Did you know we can manually adjust our brain chemistry leading to increased happiness (and health)? Did you know that in countries like Zambia, people with a 4th and 5th-grade education are being taught to successfully administer mental health treatment to local populations? What can we learn from that effort to improve access and cost to much needed mental health care services in the United States?
We discuss all of this, and how these learnings can be applied to help us manage our mental health during physical distancing due to COVID-19 with Dr. Laura Murray. Dr. Murray is a Senior Scientist at Johns Hopkins school of Public Health in the Department of Mental Health and International Health. She is a clinical psychologist by training. Dr. Murray’s recent Op-Ed in the Baltimore Sun: “Coronavirus stressing you out? Here’s how to cope (March 2020)

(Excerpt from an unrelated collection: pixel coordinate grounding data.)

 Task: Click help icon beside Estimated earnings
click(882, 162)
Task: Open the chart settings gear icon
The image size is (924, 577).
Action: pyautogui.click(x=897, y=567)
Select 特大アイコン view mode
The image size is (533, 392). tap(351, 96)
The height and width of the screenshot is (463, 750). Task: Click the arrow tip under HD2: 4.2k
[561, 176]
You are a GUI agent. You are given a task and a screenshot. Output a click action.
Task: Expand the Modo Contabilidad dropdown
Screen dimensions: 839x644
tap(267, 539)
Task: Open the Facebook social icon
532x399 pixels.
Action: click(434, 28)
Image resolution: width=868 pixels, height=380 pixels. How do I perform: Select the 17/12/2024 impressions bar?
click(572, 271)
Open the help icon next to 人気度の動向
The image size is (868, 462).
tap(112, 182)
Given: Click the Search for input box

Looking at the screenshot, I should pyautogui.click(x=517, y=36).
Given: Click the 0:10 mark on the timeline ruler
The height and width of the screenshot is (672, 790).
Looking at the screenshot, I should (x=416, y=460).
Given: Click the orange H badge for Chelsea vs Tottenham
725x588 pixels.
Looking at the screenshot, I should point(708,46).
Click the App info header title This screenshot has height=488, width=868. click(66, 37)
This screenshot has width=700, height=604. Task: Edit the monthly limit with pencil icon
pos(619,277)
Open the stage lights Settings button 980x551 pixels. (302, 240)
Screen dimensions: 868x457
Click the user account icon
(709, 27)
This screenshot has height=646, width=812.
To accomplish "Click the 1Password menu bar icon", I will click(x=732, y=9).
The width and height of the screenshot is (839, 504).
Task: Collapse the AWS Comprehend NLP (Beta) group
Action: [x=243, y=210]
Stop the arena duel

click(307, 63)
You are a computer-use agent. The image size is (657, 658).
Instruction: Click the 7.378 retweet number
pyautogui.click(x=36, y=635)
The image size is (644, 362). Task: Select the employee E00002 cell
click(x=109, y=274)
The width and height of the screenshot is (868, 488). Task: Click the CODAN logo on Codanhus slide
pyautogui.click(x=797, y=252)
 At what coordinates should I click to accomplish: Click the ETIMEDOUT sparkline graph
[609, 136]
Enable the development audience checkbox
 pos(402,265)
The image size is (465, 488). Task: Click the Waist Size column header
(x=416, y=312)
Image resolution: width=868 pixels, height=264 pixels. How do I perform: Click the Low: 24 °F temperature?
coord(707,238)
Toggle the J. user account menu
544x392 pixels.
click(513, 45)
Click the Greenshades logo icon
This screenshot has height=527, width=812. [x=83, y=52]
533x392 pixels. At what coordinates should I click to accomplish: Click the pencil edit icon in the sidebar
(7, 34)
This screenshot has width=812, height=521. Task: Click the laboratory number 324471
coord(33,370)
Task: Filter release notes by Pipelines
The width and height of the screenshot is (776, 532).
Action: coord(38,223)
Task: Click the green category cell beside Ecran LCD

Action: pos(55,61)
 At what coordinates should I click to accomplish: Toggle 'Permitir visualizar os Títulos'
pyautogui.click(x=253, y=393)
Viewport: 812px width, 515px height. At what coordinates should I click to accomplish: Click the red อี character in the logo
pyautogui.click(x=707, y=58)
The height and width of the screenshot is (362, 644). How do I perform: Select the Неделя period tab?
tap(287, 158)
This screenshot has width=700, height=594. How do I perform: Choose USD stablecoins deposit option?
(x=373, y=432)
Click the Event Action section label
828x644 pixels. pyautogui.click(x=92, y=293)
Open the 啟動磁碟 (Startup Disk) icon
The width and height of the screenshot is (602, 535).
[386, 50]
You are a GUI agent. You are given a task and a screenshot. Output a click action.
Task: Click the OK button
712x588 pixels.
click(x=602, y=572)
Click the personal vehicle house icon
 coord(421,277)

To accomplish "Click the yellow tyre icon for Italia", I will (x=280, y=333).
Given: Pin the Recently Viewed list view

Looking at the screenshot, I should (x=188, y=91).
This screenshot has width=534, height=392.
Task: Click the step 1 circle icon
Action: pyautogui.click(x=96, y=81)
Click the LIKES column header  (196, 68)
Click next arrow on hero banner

You can connect with and learn more about Dr. Laura Murray here: Dr. Murray’s Johns Hopkins Profile, LinkedIn
HERE ARE MY NOTES FROM THE CONVERSATION:
Isolation can make us:
Fearful, worried, sleep and eat erratically, strain relationships, shorten our temper, cause suicidal ideation, increase substance abuse, and intense feelings of sadness, depression or anxiety.
If you are experiencing any of these things during this time, then you are not abnormal, you are not alone, and there are things you can do to manage your mental health and improve your experience during isolation.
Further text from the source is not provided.